As many of the big celebrities in Hollywood do, I have compiled a list of questions she can ask me during our interview.
As you'll soon see the objective is to showcase my palpable wit and burgeoning intelligence to the thousands of Cougars who watch her show every day. The hope is that it will lead to massive book sales, a teary reunion with my long-lost brother (currently a hobo) or a wedding proposal from Heidi Klum. If I can achieve just one of those then my pre-planning will be justified.
QUESTIONS FOR OPRAH TO ASK ME:
1.
First of all, welcome to the show. I just want you to know how much Steadman and I loooooove My Penis. It's the last thing we enjoy before we go to bed. What's it like to be worshipped by so many Americans?
NOTE: This is where I thank her and Steadman, give my witty answer and maybe even jump on her couch and profess my love for Angela Lansbury in public. When the audience calms down, Oprah will ask:
2.
How long have you been working on My Penis?
NOTE: Between you and me the whole book took three days to write, but I'm going to tell her 7 years to make her think I am perspicacious (whatever that means??).
At this point in the show, I suggest that we break for a commercial so Oprah can have her make-up adjusted and I can have my testicles feather-dusted with Chinese talcum powder.
We will return from the break with this show stopper:
3.
How long have you worn a nipple clamp?
NOTE: Between you and me the answer is 7 years, but I will tell her three days to make her think I am impetuous.
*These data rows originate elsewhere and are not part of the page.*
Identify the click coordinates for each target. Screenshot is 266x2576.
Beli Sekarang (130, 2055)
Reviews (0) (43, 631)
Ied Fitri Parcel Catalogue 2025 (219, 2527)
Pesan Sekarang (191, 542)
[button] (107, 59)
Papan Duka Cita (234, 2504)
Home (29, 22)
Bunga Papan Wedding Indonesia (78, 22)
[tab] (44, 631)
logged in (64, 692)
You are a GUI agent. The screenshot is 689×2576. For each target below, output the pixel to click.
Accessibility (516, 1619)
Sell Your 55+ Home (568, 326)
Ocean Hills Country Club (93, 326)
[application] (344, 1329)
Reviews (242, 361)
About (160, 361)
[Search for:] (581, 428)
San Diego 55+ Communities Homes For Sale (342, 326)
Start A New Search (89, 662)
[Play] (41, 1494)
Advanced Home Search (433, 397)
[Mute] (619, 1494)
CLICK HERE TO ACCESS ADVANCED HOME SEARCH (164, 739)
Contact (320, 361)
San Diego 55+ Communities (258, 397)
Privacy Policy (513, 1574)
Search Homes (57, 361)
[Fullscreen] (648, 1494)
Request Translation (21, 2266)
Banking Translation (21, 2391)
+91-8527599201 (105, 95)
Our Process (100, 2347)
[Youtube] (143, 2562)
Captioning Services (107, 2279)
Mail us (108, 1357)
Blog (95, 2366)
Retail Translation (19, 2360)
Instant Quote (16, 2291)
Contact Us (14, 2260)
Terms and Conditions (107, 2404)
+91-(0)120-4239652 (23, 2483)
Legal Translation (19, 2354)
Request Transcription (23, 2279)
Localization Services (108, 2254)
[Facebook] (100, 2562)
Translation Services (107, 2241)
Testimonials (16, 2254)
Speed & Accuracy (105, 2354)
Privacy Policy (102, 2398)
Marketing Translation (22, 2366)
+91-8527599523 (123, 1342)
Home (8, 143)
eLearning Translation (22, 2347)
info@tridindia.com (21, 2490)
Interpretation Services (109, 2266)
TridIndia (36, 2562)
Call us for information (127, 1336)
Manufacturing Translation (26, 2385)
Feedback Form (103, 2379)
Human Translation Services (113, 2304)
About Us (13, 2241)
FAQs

After a long, uncomfortable, uneasy, deafening silence, Oprah will ask me this gem:
4.
Why are you stalking me?
NOTE: Even though I scripted this question, I will wait until the words leave Oprah's lips before I even think about the answer. I may jump on the couch again and profess my love for Emmanuel Lewis but I'll wait and see if the audience is warming up to me or not.
Finally, in a cunning attempt to boost her ratings, Ms. Winfrey will ask me this final question:
5.
You have to be the finest white boy I have ever set my eyes on, will you marry me?
NOTE: Of course I won't tell you what the answer is, but I will probably show her my ass tattoo to let her know exactly what she has in store "if" I decide to go ahead with the wedding.